Les voitures autonomes sont en plein développement. Même si leur présence sur les routes reste encore très marginale, l’assureur Allianz vient de publier une étude sur le sujet. D’après celle-ci, ces voitures réduisent le risque d’accident.
Les voitures autonomes réduisent le risque d’accident
Allianz a présenté son rapport sur les voitures autonomes. L’étude porte précisément sur les perspectives offertes par les voitures autonomes dans la réduction des accidents, en analysant à la fois des données de sinistres et des enquêtes auprès des conducteurs européens. L’étude d’Allianz repose en grande partie sur l’analyse de plus de 6 500 sinistres liés au freinage automatique arrière et à des systèmes d’assistance à la conduite, ce qui permet de dégager des ordres de grandeur sur le potentiel des technologies embarquées. Selon le rapport, la présence de l’AEB arrière peut réduire les collisions en marche arrière « jusqu’à 66 % ».
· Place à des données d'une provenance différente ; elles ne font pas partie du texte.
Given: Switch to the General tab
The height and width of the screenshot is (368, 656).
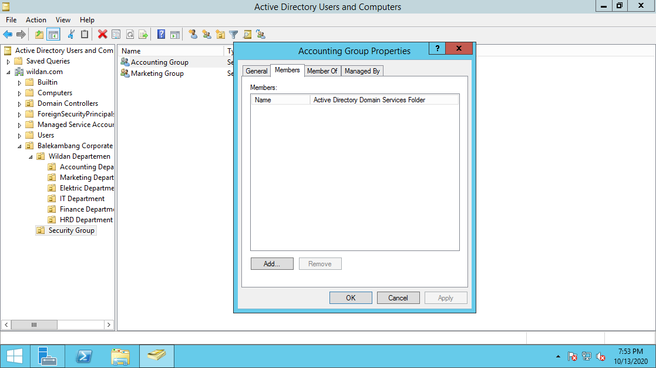Looking at the screenshot, I should click(256, 71).
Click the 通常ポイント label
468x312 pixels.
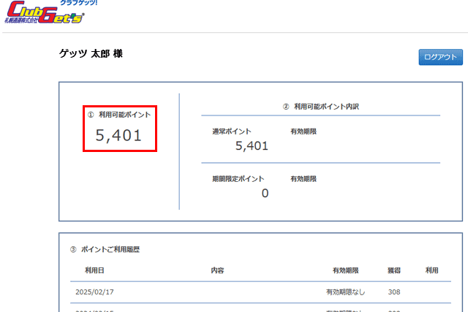coord(232,132)
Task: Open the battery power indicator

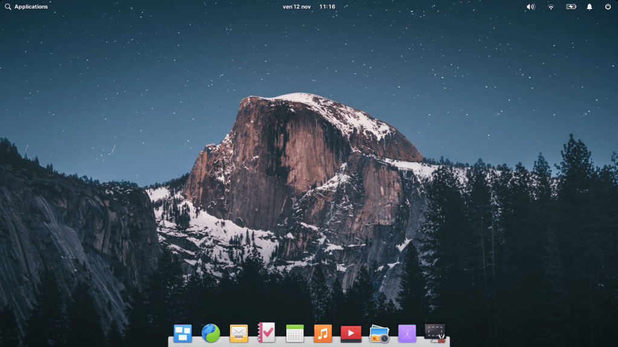Action: point(571,7)
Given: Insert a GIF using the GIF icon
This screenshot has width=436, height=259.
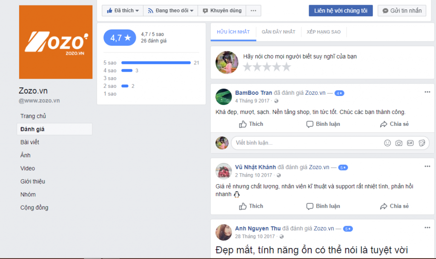Looking at the screenshot, I should pyautogui.click(x=410, y=143).
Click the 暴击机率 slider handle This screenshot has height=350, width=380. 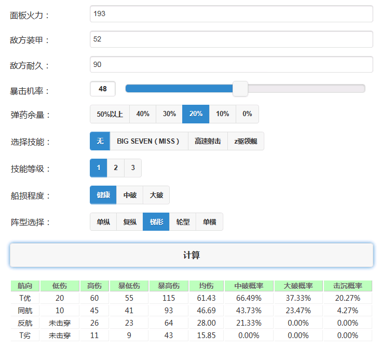[x=240, y=89]
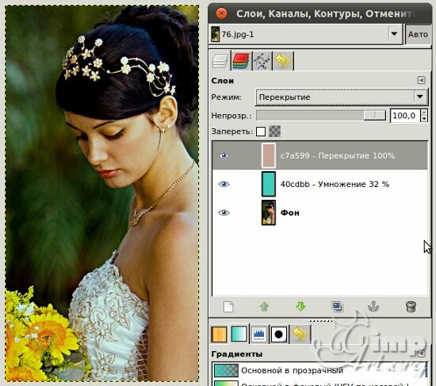This screenshot has width=436, height=386.
Task: Switch to the Channels tab icon
Action: pyautogui.click(x=241, y=60)
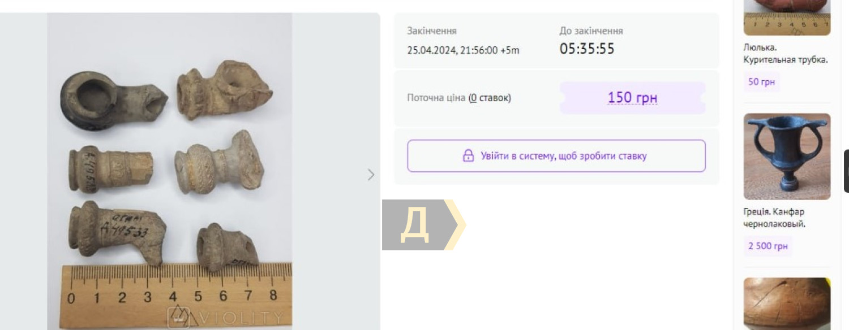
Task: Open the brown clay vessel thumbnail at the bottom
Action: pyautogui.click(x=787, y=303)
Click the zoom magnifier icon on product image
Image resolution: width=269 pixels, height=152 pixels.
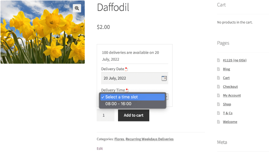[77, 8]
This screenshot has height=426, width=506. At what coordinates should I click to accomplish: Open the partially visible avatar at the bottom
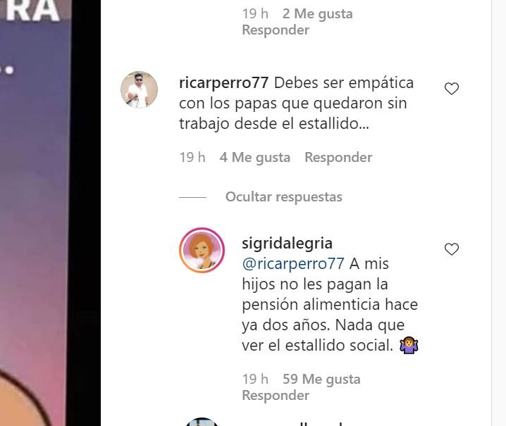coord(202,422)
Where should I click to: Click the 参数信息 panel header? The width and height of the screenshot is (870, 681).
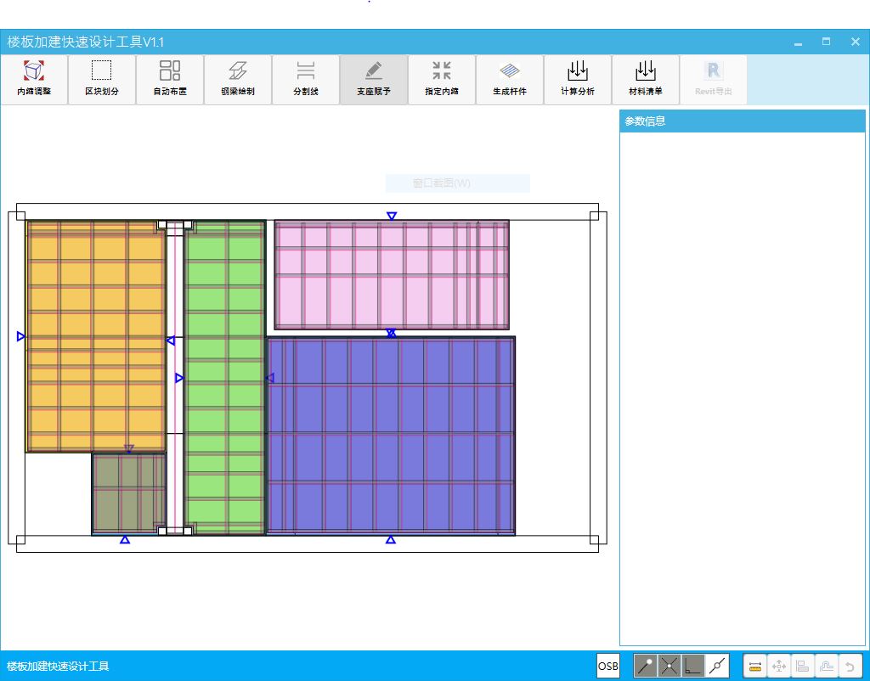[742, 121]
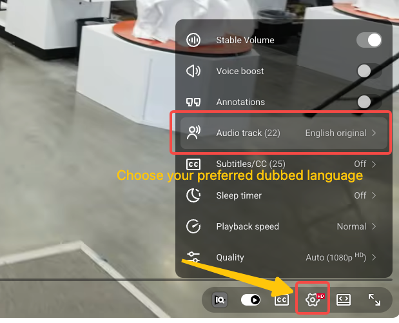Click the Sleep timer moon icon
399x323 pixels.
[x=193, y=195]
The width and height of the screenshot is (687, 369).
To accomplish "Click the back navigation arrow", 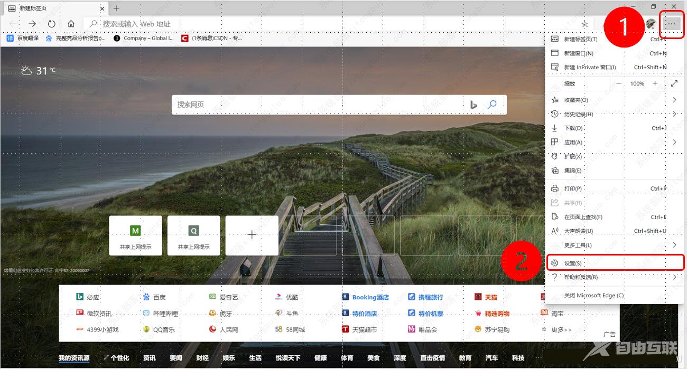I will point(12,24).
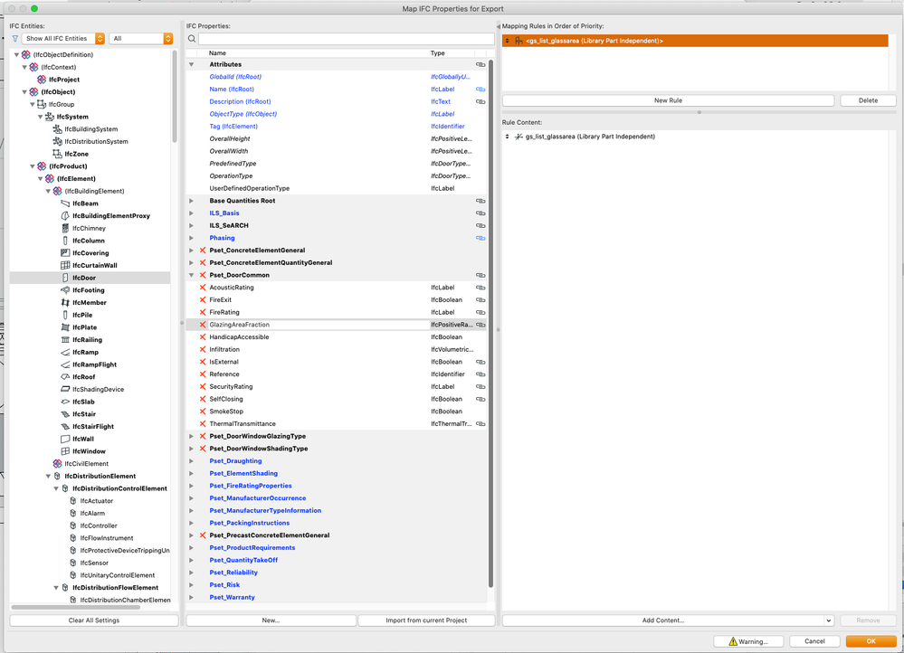Select IfcSlab in the entity tree

pos(83,402)

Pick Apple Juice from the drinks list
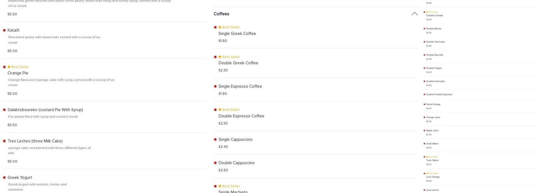pos(432,130)
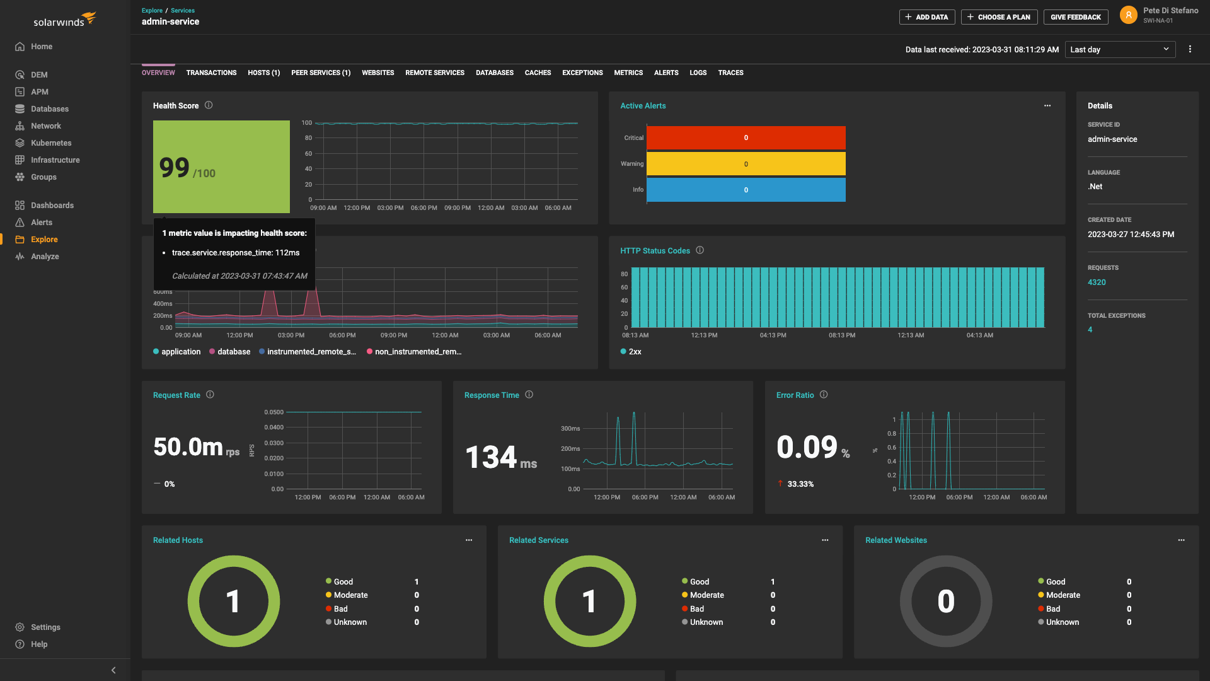The image size is (1210, 681).
Task: Click the red Critical alerts bar
Action: [746, 137]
En circulation fluide, pour des modèles récents, la diminution moyenne est estimée à « -30 % des collisions arrière ». Par ailleurs, l’enquête menée dans sept pays européens auprès de 8 000 personnes révèle que 56 % des répondants estiment que la conduite autonome sera aussi sûre, voire plus sûre, que la conduite humaine. Allianz conclut donc que les voitures autonomes, grâce aux systèmes d’aide (niveaux 2-3 et au-delà), pourraient représenter une rupture en matière de sécurité routière et, ainsi, réduire le risque d’accident.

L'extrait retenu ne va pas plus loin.